Japan skater sent home for failed test

Reuters
JAPANESE short track speedskater Kei Saito failed an out-of-competition doping test on the day of his arrival in Pyeongchang and has been expelled from the Winter Olympics.
Reuters

JAPANESE short track speedskater Kei Saito failed an out-of-competition doping test on the day of his arrival in Pyeongchang and has been expelled from the Winter Olympics, Japan team officials said yesterday.

Saito, a reserve athlete who had not yet competed in South Korea, was provisionally suspended after testing positive for masking agent acetalozamide and a final ruling would be issued after the Games, the Court of Arbitration for Sport said.

Masking agents are often used to cover up banned performance-enhancing substances.

This is the first doping case during the testing period of the Olympics in South Korea and comes as Tokyo prepares to host the Summer Games in 2020.

Team Japan officials said Saito was tested hours after arriving in the athletes’ village on February 4.

The athlete said he was stunned by the finding. “I am shocked by this as I have never tried to commit doping,” Saito said in a statement. “I have been trained in anti-doping. I have never taken a steroid so there is no need for me to mask something, and I never had to drop weight by using this medicine. So I have no motivation to use this. I want to prove my innocence but I do not want to burden my team so I accepted this decision.”

Team chief Yasuo Saito said Saito had also been tested at a training camp on January 29 on the order of the International Skating Union and he tested negative.

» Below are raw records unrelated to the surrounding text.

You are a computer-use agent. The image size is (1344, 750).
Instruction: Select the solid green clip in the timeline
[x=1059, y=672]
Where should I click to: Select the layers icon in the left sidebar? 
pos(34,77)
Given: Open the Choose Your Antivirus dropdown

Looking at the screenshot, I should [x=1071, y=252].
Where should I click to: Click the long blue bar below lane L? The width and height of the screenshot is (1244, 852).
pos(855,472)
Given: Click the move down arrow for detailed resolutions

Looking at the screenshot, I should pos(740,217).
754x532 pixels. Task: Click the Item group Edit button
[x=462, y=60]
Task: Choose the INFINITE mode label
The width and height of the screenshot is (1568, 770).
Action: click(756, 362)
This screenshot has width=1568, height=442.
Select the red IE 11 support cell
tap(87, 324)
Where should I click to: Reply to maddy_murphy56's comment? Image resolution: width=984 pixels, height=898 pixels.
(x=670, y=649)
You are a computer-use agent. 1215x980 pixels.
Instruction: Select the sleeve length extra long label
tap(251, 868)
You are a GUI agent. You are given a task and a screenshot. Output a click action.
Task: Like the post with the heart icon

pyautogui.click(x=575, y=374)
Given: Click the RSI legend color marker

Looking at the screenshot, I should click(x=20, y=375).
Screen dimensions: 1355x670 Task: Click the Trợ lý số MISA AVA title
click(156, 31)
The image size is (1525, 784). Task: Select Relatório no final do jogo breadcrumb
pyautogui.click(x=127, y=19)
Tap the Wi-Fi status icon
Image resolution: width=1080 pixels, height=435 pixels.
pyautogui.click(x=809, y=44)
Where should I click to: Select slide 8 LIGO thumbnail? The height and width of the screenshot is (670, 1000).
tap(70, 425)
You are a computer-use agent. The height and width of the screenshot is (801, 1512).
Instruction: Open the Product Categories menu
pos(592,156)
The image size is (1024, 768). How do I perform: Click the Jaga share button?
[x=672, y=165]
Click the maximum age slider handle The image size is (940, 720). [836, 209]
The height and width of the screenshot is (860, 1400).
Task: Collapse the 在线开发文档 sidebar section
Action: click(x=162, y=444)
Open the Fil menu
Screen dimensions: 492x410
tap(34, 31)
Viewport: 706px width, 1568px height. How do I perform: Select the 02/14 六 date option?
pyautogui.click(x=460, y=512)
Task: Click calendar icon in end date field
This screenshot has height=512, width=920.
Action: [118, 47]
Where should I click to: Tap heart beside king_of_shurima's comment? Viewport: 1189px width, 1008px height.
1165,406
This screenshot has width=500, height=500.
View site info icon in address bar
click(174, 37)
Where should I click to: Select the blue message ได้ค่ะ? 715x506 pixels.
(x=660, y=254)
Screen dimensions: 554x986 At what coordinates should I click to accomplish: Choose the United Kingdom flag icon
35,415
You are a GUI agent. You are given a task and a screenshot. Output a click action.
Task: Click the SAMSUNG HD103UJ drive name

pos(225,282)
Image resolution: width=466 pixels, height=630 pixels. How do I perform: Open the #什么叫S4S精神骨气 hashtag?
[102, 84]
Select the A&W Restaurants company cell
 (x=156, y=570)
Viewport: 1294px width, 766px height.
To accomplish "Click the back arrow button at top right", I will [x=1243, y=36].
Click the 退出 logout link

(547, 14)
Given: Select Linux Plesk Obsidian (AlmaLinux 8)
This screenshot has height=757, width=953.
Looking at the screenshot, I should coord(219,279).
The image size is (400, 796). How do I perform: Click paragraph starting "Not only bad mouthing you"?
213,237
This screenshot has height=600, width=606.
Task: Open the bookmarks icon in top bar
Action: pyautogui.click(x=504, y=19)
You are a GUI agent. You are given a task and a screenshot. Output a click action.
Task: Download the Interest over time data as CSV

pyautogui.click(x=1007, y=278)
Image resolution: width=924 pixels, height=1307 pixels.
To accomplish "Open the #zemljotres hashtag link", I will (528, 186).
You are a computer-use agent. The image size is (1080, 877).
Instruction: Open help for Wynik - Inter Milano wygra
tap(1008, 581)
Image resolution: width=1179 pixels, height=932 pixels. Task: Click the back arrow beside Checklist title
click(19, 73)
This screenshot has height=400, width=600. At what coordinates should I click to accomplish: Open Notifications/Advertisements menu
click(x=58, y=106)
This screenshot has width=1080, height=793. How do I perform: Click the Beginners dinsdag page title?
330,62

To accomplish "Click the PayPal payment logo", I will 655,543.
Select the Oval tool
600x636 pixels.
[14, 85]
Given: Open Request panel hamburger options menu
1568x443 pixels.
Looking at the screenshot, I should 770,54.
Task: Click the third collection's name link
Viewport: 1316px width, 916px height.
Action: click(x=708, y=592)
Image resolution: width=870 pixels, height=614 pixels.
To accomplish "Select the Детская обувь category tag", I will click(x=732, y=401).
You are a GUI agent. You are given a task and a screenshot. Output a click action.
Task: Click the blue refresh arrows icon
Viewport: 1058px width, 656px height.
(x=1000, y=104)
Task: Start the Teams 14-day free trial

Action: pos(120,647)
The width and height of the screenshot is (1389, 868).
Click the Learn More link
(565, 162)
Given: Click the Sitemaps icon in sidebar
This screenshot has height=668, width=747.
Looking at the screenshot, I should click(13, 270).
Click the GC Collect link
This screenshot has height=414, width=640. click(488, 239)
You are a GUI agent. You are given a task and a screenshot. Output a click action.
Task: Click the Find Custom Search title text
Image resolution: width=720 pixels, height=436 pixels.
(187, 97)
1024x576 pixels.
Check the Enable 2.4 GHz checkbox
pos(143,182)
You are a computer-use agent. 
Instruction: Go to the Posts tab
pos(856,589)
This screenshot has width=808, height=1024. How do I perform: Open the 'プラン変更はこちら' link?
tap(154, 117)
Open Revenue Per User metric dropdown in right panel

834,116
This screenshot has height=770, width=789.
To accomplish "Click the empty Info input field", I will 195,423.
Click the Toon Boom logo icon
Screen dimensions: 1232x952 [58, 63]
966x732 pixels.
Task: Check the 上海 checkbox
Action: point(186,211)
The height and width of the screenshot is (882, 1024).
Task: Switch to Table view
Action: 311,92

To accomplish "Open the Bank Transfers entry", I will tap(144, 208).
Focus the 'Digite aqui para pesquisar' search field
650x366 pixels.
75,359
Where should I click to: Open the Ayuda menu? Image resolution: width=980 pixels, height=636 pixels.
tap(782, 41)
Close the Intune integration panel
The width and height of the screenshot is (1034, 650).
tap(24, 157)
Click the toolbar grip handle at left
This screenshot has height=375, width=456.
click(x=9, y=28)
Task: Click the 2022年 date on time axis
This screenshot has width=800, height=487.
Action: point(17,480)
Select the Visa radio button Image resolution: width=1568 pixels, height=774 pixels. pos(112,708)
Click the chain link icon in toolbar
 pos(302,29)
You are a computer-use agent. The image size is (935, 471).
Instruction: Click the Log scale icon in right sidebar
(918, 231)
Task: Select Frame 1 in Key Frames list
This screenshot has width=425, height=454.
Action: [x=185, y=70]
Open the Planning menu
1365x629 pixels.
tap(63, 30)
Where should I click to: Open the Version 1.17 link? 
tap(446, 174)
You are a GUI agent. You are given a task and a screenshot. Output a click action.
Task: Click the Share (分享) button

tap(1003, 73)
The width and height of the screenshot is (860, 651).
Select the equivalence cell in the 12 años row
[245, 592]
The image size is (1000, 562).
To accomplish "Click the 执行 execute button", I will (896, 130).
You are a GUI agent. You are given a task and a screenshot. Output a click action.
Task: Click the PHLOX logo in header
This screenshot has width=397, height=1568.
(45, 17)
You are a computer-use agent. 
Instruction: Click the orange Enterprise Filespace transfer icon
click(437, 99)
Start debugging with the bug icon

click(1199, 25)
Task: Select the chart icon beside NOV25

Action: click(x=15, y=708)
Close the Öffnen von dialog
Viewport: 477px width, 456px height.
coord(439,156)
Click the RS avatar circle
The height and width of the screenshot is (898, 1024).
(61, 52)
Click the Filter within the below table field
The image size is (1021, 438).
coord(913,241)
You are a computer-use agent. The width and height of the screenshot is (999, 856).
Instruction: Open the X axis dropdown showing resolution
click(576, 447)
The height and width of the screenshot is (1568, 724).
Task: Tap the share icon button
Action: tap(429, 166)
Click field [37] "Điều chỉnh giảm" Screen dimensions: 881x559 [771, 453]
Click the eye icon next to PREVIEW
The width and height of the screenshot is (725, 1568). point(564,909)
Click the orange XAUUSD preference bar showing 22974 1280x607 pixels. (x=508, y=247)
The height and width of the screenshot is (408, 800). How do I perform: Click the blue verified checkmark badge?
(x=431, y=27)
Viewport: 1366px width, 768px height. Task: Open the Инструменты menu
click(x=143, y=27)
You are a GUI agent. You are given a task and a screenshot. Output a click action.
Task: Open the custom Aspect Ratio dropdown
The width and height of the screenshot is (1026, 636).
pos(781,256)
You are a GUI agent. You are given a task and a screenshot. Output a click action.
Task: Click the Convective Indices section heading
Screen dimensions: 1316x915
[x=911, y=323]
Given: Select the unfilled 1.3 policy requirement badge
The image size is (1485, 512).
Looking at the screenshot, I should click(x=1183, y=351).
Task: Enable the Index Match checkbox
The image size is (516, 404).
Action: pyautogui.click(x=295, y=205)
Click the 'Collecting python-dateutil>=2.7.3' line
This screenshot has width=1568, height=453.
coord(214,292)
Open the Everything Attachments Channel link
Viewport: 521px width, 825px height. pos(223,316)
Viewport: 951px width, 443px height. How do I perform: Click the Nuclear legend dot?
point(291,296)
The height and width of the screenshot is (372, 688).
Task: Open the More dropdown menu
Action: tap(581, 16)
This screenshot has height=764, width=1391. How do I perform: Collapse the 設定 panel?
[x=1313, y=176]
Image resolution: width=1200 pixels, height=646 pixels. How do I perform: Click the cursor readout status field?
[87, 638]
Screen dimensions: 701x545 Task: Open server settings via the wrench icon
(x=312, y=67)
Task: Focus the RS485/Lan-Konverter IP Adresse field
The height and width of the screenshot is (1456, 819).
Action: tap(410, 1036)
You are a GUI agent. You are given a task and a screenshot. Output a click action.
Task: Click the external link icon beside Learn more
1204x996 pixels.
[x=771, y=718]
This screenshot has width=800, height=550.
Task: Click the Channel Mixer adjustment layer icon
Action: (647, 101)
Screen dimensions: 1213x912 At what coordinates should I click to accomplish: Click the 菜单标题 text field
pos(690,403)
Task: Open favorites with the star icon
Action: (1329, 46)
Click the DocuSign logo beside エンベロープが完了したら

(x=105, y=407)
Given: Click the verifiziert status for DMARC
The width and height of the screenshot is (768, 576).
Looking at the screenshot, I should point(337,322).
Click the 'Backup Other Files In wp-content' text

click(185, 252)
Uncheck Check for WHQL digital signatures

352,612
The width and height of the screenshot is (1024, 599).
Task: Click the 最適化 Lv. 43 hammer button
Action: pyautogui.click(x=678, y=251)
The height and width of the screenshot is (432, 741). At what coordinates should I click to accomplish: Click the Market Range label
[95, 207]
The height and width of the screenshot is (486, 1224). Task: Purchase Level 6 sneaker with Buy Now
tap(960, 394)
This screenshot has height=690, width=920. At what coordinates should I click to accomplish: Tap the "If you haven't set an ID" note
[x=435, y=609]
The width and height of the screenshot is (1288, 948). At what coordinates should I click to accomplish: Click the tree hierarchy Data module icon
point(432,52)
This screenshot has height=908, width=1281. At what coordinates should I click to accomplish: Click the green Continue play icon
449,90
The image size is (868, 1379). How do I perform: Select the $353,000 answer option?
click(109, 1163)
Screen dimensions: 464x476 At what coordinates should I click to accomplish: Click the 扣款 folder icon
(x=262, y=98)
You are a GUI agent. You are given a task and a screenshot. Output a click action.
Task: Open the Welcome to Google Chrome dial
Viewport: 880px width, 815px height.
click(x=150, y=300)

He said it was “inexplicable” how the athlete could have tested positive but in order not to burden his teammates he agreed with the International Olympic Committee proposal to have him removed from the Games.

Doping cases are rare among Japanese athletes and this is the first for the country at a Winter Olympics. Last month, however, sprint canoeist Yasuhiro Suzuki admitted to spiking a rival’s drink with an anabolic steroid to scuttle his Olympic dream, and was banned for eight years.